Avanti² : Günther, um was geht es bei den Abmahnungen? Was wird damit bezweckt?
Günther: Bei den Abmahnungen geht es zum Beispiel um die Nutzung meines privaten Computers für die Betriebsratsarbeit. Diese wird mir willkürlich untersagt, obwohl der Firmenchef mir lediglich einen veralteten Rechner zur Verfügung gestellt hat, der zudem mit einer längst überholten Software ausgestattet ist. Dieses Gerät ist deshalb so langsam, dass ein flüssiges Schreiben gar nicht möglich ist. Um vernünftig arbeiten zu können, blieb mir gar nichts anderes übrig, als meinen eigenen Computer zu nutzen. Wir hatten mehrfach den Geschäftsführer darauf hingewiesen, dass dem Betriebsrat die erforderlichen Arbeitsmittel und Räumlichkeiten zur Verfügung zu stellen sind. Leider ist das bis heute nicht geschehen. Selbst Materialien wie Briefumschläge, Briefmarken oder Schreibzeug muss ich nach wie vor selbst mitbringen, da es seitens der Unternehmens- leitung bisher keine Reaktion auf unsere Anforderungen gab.
Ein anderes Beispiel: Einem Kollegen wurde per Abmahnung das Aufsuchen des Betriebsrats während einer Betriebsratssitzung untersagt, da dies die Beratungen des Gremiums unnötig verlängern und zusätzliche Kosten verursachen würde. Unser Betriebsrat ist jedoch nur während seiner Sitzungen komplett anzutreffen. Beschäftigten soll also erschwert werden, mit dem Betriebsrat in Kontakt zu treten und ihre Anliegen vorzubringen. Außerdem geht es darum, den Betriebsrat und die Belegschaft einzuschüchtern und mürbe zu machen. Gleichzeitig sollen mit solchen Abmahnungen offensichtlich auch Kündigungen vorbereitet werden.

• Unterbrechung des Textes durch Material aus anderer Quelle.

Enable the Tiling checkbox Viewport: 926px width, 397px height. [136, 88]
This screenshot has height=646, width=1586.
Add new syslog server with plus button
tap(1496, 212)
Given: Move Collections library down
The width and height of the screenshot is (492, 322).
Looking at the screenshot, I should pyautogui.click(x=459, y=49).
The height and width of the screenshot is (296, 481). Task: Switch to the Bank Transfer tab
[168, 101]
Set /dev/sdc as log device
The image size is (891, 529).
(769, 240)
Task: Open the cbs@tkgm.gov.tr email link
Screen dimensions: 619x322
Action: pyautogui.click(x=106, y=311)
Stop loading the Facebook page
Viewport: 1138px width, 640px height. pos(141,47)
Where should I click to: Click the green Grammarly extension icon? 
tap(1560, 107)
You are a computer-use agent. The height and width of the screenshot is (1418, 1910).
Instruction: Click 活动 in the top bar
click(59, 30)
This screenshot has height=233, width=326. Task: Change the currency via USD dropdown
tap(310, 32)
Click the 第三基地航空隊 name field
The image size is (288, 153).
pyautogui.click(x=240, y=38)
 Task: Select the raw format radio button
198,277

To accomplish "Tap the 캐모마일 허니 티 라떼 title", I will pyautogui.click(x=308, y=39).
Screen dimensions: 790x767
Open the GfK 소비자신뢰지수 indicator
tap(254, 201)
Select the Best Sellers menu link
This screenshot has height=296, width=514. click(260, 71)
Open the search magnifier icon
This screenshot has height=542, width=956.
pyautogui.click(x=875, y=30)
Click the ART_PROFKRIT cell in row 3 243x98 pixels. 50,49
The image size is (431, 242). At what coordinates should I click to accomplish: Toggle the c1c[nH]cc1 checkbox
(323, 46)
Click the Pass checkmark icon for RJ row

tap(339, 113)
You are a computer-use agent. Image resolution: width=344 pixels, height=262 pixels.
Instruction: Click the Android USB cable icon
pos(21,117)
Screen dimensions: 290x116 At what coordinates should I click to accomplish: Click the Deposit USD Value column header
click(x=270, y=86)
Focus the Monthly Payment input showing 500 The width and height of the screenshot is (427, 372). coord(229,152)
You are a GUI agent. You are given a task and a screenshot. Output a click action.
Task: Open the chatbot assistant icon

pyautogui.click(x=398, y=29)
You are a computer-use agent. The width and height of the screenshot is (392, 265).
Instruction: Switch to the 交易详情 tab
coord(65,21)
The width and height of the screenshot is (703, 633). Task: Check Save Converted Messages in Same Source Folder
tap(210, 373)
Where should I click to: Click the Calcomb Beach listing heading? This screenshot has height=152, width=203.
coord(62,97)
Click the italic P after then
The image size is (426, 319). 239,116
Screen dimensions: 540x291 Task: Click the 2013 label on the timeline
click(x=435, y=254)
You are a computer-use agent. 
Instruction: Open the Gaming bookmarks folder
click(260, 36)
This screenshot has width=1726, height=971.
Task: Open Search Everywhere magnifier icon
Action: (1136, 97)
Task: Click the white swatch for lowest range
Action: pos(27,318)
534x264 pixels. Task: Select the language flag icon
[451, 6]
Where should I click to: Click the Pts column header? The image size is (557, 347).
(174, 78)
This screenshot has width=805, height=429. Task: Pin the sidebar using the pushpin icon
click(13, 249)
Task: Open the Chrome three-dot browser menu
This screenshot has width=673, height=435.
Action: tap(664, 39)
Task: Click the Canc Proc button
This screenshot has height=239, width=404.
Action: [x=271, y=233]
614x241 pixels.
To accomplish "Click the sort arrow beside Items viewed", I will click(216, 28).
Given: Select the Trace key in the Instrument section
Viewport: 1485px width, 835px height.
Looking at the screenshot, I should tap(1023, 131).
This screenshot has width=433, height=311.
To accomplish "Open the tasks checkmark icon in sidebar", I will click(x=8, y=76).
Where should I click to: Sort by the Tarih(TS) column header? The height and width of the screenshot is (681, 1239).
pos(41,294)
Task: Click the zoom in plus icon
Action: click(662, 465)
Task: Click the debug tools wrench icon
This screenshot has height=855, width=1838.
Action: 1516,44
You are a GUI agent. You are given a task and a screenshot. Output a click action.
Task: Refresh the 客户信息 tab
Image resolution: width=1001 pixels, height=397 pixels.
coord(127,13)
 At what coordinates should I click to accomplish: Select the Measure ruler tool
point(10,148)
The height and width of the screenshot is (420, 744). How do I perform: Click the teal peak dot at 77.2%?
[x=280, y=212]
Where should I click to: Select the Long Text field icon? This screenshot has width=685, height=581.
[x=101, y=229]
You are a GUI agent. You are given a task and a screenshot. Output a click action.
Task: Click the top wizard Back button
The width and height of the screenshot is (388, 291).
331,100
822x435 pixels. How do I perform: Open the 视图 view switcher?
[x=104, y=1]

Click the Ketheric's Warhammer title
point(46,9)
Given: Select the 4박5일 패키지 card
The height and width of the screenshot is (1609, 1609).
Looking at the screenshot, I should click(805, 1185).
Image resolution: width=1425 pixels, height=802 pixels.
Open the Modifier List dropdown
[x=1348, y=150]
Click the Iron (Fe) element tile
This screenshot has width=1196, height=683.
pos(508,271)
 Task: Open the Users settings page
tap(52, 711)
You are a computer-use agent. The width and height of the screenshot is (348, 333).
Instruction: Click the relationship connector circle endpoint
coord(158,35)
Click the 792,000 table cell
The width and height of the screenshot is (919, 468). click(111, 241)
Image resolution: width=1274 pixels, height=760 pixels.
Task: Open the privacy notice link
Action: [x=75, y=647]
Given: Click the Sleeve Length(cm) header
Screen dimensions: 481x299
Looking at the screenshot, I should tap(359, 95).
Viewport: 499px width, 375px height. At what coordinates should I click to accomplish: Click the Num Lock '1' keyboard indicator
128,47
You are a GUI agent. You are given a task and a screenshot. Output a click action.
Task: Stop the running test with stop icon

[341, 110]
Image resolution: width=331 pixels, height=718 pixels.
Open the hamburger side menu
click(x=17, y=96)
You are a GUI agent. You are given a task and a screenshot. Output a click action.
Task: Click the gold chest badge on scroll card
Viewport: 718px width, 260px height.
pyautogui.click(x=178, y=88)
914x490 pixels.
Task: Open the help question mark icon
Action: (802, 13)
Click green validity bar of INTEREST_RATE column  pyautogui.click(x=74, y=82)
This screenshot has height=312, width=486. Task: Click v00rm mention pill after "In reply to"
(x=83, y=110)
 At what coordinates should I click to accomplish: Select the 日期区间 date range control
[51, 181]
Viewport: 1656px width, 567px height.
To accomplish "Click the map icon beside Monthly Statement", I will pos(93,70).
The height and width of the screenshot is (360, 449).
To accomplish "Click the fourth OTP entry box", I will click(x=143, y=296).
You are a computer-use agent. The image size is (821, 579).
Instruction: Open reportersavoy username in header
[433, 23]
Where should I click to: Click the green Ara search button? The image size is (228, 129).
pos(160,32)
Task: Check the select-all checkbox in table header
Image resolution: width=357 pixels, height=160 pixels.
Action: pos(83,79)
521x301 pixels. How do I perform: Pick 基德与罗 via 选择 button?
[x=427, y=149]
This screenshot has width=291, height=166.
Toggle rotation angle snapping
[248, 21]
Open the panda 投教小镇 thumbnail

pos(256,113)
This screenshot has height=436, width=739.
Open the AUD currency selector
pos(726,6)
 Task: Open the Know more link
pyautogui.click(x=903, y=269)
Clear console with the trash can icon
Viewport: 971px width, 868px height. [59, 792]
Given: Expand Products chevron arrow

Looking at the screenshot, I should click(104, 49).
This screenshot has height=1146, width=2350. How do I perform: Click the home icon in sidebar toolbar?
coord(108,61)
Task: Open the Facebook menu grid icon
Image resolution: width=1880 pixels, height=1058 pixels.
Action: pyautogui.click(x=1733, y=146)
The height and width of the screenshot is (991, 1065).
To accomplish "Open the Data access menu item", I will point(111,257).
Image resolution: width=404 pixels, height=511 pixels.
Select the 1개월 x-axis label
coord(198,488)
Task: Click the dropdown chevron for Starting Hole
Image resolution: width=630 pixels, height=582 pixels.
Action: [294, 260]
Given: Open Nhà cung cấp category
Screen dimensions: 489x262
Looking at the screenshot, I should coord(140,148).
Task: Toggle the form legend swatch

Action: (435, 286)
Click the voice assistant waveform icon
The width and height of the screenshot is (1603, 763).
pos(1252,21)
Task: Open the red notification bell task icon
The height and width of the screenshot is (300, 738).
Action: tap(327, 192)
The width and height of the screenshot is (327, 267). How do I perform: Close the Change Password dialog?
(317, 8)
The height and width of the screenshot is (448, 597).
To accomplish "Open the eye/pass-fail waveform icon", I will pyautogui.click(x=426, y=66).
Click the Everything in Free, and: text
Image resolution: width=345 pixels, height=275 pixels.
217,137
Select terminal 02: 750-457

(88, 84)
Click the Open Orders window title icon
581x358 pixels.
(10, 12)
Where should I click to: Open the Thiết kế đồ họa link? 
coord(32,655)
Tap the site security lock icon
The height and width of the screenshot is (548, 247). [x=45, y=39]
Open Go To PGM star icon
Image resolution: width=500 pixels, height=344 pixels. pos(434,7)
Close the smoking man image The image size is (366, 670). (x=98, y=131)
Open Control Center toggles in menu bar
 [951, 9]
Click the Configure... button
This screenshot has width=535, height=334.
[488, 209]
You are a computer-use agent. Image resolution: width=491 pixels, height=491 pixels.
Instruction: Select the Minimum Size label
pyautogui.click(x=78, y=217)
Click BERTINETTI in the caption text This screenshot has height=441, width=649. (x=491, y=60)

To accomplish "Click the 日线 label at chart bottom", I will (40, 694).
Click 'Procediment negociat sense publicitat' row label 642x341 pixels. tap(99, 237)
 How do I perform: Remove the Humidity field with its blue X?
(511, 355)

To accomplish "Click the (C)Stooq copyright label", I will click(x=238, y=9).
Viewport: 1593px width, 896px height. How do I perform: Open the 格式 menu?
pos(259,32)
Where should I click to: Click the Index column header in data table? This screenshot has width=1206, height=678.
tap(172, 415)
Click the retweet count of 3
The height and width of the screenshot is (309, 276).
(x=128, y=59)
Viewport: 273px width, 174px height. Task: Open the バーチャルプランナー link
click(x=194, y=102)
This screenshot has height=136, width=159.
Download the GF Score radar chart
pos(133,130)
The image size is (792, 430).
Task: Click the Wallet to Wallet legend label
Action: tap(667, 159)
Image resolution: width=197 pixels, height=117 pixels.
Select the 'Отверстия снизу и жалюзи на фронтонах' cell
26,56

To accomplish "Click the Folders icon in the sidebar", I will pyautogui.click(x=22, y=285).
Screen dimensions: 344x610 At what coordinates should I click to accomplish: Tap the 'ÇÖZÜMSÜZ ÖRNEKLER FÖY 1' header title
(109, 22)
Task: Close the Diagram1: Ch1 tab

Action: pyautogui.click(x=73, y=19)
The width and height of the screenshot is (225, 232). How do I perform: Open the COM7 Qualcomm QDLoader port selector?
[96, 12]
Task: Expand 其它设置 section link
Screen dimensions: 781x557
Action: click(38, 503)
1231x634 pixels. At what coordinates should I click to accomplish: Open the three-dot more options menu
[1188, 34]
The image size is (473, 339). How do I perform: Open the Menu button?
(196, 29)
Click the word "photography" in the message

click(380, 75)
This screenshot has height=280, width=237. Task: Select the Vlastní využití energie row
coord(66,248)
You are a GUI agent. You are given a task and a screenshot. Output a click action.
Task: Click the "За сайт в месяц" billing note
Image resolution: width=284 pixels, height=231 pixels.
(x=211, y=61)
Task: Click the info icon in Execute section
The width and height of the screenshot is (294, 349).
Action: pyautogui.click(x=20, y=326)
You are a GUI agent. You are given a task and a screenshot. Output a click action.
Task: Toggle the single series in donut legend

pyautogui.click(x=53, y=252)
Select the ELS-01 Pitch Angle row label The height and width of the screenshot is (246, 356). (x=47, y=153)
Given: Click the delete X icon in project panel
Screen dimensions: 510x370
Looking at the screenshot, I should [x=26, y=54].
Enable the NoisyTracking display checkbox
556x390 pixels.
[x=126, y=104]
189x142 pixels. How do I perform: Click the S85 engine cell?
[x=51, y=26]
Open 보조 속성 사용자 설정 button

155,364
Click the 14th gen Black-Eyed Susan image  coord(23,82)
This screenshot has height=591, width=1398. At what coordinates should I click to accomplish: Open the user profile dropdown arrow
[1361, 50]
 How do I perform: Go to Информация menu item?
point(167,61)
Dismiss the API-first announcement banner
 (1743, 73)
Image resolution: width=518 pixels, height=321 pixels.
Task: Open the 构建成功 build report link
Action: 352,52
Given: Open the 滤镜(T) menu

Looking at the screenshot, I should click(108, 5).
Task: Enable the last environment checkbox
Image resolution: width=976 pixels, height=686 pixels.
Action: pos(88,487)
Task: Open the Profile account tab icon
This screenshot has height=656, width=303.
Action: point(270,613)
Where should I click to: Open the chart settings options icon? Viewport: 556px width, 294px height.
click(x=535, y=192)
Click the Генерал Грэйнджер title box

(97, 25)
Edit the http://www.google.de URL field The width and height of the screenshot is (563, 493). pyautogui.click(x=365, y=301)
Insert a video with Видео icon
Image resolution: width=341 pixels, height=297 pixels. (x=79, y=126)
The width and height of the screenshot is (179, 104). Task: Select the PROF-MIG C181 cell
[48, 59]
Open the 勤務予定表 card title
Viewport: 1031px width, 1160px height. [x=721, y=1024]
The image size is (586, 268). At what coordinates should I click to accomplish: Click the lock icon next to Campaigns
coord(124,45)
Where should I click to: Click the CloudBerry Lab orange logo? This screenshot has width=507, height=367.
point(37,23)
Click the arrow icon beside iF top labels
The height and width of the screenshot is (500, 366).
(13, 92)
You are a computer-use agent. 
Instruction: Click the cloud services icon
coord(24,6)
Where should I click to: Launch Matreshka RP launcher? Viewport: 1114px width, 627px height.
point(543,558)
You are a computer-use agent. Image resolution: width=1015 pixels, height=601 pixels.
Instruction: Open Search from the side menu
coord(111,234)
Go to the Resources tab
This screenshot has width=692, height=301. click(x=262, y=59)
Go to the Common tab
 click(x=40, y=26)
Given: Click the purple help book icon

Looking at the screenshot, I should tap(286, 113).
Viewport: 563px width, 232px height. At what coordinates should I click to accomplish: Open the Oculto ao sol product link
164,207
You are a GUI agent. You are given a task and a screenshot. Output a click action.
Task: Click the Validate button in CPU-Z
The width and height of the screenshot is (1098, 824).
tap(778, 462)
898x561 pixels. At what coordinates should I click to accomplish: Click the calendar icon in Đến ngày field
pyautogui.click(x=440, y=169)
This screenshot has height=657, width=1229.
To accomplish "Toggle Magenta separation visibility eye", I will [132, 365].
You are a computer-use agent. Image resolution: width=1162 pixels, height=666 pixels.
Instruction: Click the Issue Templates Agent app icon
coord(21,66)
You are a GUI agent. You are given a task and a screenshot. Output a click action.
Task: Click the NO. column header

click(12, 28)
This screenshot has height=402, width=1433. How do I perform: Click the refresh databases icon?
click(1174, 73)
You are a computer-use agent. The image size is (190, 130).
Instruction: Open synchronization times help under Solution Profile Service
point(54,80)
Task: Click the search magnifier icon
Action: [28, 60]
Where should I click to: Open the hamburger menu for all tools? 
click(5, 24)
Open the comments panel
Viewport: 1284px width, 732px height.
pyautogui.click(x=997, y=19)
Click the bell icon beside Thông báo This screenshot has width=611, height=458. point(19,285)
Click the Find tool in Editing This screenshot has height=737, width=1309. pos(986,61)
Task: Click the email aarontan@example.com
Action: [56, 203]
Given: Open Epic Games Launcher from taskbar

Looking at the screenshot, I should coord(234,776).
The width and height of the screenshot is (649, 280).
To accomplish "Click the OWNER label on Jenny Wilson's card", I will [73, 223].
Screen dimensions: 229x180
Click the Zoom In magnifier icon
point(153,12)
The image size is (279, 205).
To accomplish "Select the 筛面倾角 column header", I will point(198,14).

Avanti² : Sind Eure Kolleginnen und Kollegen über solche Vorgänge informiert?
Günther:Die Belegschaft ist darüber informiert. Ein Großteil des Außendienstpersonals ist grundsätzlich mit dem Betriebsrat solidarisch. Es gibt auch aktive Unterstützung. Aber, wie man an der Abmahnung unseres Kollegen sieht, geraten solche offenen Unterstützer von uns in das Visier des Firmenchefs. Wir haben uns deshalb als Betriebs- rat juristische Unterstützung durch einen Rechtsanwalt besorgen müssen. Wegen der aggressiven Vorgehensweise der Geschäftsführung gegen uns hat er viel zu tun.
Avanti² : Die innerbetriebliche Solidarität ist ein entscheidender Faktor. Wie siehst Du die Möglichkeiten für den Aufbau eines gewerkschaftlichen Vertrauensleutekörpers?
Günther:Der Aufbau eines Vertrauenskörpers ist eher schwierig, da die Belegschaft gewerkschaftlich nicht sehr aktiv ist. Wir konnten zwar viele neue Mitglieder für ver.di gewinnen, aber das war schon ein gutes Stück Arbeit. Auch ver.di selbst ist eher passiv, da die Hauptamtlichen überlastet sind und unser Betrieb recht klein ist. Mit einem hohen Organisationsgrad versuchen wir aber, die Basis für einen Vertrauensleutekörper zu legen.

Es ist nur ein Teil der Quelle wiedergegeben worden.